Each component in the table 2 is proportionally mixed, make comparative example's clean-out system 1 '～7 ' and embodiment of the invention clean-out system 27～42.Wherein, have in comparative example's clean-out system 7 ' the Tetramethylammonium hydroxide of small quantities of particles shape, comparative example's clean-out system 1 '～6 ' and embodiment of the invention clean-out system 27～42 are the homogeneous phase solution of clear.

Comparative example's clean-out system 1 '～6 ' and 27～42 pairs of three kinds of blank wafer of embodiment of the invention clean-out system and the semiconductor wafer that contains photoresist are cleaned, and test result sees Table 3.

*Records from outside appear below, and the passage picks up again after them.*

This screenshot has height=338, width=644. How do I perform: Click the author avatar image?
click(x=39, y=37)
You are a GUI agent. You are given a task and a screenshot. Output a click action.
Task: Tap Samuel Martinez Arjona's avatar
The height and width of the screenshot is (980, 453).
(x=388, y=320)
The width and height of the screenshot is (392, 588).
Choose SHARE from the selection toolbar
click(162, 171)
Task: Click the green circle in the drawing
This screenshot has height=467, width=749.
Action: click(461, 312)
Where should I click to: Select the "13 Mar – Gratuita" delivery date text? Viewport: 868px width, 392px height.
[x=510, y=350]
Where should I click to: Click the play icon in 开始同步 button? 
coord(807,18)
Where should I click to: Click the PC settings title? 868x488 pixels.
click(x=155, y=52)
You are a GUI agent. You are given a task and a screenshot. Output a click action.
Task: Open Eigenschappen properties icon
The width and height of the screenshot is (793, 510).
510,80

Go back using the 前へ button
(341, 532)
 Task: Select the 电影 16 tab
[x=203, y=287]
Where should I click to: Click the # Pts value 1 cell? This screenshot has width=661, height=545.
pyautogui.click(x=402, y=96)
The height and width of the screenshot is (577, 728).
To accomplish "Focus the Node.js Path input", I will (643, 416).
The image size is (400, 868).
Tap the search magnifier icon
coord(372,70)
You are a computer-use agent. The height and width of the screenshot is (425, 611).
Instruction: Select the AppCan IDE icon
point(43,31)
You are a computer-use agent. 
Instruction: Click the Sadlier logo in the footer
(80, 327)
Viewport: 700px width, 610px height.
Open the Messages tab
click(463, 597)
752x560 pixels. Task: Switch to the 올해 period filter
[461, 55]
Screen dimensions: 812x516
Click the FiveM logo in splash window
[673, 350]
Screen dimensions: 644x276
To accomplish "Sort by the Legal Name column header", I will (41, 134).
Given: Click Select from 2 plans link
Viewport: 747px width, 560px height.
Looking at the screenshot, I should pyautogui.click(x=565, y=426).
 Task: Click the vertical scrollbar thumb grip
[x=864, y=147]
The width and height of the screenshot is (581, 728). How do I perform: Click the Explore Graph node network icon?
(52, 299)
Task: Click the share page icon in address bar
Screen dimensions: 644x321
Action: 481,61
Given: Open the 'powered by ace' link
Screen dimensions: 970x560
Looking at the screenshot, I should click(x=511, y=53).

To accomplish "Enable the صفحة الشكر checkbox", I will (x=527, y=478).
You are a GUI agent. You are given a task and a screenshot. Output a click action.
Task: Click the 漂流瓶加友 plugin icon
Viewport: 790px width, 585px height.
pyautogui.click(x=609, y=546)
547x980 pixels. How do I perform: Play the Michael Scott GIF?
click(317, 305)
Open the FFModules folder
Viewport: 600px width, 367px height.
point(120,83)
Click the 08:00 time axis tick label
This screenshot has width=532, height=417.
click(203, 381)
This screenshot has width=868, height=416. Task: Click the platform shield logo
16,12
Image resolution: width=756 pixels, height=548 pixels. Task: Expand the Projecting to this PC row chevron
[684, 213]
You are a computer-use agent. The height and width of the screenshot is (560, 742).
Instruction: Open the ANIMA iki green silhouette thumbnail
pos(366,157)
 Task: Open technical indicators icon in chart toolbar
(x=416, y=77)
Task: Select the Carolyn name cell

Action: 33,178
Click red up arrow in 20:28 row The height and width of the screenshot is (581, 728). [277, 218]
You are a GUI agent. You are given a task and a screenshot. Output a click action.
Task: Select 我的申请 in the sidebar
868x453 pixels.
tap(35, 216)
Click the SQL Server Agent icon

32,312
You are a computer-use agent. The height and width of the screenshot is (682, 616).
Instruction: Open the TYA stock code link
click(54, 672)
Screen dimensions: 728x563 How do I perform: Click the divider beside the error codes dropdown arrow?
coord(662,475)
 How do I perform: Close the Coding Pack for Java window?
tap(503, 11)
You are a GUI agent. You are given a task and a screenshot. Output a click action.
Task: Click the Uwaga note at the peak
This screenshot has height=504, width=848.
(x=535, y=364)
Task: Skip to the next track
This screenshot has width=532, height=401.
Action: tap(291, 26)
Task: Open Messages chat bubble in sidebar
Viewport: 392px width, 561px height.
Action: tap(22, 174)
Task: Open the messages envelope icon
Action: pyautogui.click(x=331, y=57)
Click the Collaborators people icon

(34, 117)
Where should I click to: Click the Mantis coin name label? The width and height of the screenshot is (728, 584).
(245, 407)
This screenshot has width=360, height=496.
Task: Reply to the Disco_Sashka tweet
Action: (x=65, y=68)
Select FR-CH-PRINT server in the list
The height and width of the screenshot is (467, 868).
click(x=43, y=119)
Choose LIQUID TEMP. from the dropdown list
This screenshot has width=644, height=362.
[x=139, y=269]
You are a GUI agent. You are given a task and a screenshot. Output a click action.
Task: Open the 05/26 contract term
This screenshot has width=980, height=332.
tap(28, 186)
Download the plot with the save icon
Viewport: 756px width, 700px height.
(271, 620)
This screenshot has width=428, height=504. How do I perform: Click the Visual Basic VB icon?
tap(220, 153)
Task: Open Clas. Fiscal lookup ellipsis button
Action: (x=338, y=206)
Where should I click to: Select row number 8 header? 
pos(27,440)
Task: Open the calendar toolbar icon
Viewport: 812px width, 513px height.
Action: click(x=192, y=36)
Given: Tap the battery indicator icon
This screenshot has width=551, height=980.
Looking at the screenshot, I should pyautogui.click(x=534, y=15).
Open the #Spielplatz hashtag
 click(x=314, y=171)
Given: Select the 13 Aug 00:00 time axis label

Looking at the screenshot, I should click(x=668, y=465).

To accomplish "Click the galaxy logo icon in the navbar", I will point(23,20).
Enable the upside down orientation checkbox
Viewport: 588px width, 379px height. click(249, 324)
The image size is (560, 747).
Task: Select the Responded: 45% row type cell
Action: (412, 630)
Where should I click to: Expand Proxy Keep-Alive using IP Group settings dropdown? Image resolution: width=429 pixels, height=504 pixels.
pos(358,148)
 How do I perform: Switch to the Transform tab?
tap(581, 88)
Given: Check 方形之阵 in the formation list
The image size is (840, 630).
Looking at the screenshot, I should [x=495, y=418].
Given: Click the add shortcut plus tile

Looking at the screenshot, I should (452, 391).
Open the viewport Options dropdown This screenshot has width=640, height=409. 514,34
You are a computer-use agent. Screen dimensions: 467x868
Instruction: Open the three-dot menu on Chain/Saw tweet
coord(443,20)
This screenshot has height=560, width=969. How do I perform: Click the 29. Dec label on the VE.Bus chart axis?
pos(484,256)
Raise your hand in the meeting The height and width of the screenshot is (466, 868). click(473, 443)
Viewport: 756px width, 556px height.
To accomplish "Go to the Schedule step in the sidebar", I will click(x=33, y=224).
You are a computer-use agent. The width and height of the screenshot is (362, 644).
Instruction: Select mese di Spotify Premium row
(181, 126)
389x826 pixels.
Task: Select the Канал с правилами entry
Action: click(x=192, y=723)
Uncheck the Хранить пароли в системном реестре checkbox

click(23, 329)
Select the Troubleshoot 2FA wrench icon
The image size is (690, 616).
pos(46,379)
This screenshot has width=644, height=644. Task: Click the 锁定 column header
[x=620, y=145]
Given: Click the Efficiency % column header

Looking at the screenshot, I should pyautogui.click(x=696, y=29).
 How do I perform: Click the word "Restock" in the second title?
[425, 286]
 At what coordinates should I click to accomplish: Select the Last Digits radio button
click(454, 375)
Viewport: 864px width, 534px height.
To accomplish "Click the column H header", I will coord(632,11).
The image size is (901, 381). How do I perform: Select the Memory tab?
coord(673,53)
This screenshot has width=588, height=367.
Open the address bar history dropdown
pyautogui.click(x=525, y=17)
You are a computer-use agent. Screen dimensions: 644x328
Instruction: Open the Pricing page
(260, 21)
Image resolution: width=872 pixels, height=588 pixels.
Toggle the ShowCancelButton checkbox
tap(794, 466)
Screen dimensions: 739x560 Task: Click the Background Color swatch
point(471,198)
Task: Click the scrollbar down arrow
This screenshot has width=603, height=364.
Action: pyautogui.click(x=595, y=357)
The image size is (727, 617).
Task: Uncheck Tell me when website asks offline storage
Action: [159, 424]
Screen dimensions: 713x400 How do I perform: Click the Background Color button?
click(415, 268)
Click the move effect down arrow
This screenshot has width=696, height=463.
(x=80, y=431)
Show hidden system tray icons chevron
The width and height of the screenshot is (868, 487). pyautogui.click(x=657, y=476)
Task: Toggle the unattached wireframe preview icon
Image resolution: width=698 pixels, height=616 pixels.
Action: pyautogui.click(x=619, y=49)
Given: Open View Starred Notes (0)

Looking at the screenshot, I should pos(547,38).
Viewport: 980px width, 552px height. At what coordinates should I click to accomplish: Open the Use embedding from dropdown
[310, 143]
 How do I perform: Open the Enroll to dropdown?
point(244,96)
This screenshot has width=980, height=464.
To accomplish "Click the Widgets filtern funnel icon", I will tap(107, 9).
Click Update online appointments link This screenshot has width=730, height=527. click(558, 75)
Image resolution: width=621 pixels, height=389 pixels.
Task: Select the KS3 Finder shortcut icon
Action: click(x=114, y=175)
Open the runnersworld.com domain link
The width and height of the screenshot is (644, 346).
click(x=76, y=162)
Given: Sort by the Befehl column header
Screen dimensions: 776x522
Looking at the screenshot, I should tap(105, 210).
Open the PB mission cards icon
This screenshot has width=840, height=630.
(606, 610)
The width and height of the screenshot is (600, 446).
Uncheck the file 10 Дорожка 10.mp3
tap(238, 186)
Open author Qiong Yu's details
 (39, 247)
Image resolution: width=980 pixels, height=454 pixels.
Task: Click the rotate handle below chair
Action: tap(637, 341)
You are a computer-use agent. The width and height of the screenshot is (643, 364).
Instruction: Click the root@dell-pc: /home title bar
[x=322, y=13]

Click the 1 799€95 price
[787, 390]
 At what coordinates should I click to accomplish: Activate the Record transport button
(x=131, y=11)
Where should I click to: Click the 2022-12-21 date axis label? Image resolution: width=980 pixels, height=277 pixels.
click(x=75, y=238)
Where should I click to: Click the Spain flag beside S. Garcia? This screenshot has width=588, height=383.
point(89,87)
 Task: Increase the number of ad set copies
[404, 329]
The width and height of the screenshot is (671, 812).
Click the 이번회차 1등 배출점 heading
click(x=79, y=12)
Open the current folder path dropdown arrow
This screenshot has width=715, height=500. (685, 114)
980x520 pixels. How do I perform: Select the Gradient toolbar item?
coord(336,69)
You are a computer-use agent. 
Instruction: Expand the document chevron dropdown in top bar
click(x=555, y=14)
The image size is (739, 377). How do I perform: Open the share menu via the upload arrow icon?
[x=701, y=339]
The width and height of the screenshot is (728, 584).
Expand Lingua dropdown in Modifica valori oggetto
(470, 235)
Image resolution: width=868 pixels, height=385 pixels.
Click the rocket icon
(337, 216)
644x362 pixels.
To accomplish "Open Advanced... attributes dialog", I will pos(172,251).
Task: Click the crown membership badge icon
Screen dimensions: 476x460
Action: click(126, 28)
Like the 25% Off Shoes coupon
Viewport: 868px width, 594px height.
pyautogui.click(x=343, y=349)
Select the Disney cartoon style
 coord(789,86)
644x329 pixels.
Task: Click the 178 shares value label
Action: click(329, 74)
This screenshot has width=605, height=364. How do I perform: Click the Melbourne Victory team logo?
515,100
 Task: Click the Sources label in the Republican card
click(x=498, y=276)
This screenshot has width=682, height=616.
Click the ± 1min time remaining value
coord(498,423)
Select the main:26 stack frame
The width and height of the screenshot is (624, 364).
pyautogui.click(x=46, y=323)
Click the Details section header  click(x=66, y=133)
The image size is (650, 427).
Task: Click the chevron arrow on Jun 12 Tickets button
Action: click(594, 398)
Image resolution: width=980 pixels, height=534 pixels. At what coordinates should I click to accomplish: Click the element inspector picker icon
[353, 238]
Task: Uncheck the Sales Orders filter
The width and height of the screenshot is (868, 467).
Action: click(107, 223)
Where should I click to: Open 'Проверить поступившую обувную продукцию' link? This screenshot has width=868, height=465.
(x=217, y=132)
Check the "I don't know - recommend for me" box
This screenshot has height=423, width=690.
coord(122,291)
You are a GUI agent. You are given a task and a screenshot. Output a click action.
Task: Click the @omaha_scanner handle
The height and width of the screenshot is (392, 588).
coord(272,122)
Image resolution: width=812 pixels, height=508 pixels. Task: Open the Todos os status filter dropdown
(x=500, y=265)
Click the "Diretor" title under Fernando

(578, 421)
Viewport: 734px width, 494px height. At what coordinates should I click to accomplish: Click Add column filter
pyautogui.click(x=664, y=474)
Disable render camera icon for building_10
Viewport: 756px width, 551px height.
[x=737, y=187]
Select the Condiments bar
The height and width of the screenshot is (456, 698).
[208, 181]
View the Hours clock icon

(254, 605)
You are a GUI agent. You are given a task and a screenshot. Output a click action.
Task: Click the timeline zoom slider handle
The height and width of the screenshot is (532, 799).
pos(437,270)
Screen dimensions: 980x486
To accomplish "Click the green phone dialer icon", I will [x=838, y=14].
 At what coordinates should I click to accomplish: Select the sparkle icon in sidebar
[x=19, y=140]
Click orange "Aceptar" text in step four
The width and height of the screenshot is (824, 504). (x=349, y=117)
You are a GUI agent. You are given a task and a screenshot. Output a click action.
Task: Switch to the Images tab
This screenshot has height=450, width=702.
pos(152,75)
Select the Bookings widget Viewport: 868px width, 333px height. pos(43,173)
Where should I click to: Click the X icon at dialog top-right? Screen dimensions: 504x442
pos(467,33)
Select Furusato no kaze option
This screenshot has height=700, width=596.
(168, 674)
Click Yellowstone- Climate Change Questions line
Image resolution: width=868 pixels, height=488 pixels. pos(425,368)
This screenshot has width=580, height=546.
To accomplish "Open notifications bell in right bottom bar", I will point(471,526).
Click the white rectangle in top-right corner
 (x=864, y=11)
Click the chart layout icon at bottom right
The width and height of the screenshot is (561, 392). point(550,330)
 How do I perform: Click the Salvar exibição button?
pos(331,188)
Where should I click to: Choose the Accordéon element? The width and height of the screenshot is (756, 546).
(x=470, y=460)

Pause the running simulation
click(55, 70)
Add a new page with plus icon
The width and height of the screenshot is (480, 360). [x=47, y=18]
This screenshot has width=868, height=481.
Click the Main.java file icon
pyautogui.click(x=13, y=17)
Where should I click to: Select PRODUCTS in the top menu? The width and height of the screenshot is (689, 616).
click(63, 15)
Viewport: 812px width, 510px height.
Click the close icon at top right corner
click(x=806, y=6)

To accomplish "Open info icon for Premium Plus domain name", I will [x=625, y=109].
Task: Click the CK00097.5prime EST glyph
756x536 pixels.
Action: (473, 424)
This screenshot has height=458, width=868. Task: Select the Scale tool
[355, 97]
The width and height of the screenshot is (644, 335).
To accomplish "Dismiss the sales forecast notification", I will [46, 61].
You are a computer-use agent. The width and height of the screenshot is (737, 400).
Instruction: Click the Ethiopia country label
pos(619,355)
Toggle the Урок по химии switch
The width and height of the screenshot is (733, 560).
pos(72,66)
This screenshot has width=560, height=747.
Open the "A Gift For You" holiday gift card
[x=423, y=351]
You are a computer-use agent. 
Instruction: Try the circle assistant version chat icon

1, comparative example's clean-out system 1 '～6 ' and embodiment of the invention clean-out system 27～42 are used to clean blank Cu wafer, measure its corrosion situation for metal Cu.Method of testing and condition: the blank Cu wafer of 4 * 4cm is immersed in the clean-out system, under 20～85 ℃, utilize constant temperature oscillator vibration 60 minutes, behind deionized water wash, dry up then, utilize four utmost point probe machines to measure blank Cu chip etching front and rear surfaces changes in resistance and calculate with high pure nitrogen.The result is as shown in table 3.

2, comparative example's clean-out system 1 '～6 ' and embodiment of the invention clean-out system 27～42 are used to clean blank Al wafer, measure its corrosion situation for metal A l.Method of testing and condition: the blank Al wafer of 4 * 4cm is immersed in the clean-out system, under 20～85 ℃, utilize constant temperature oscillator vibration 60 minutes, behind deionized water wash, dry up then, utilize four utmost point probe machines to measure blank Al chip etching front and rear surfaces changes in resistance and calculate with high pure nitrogen.The result is as shown in table 3.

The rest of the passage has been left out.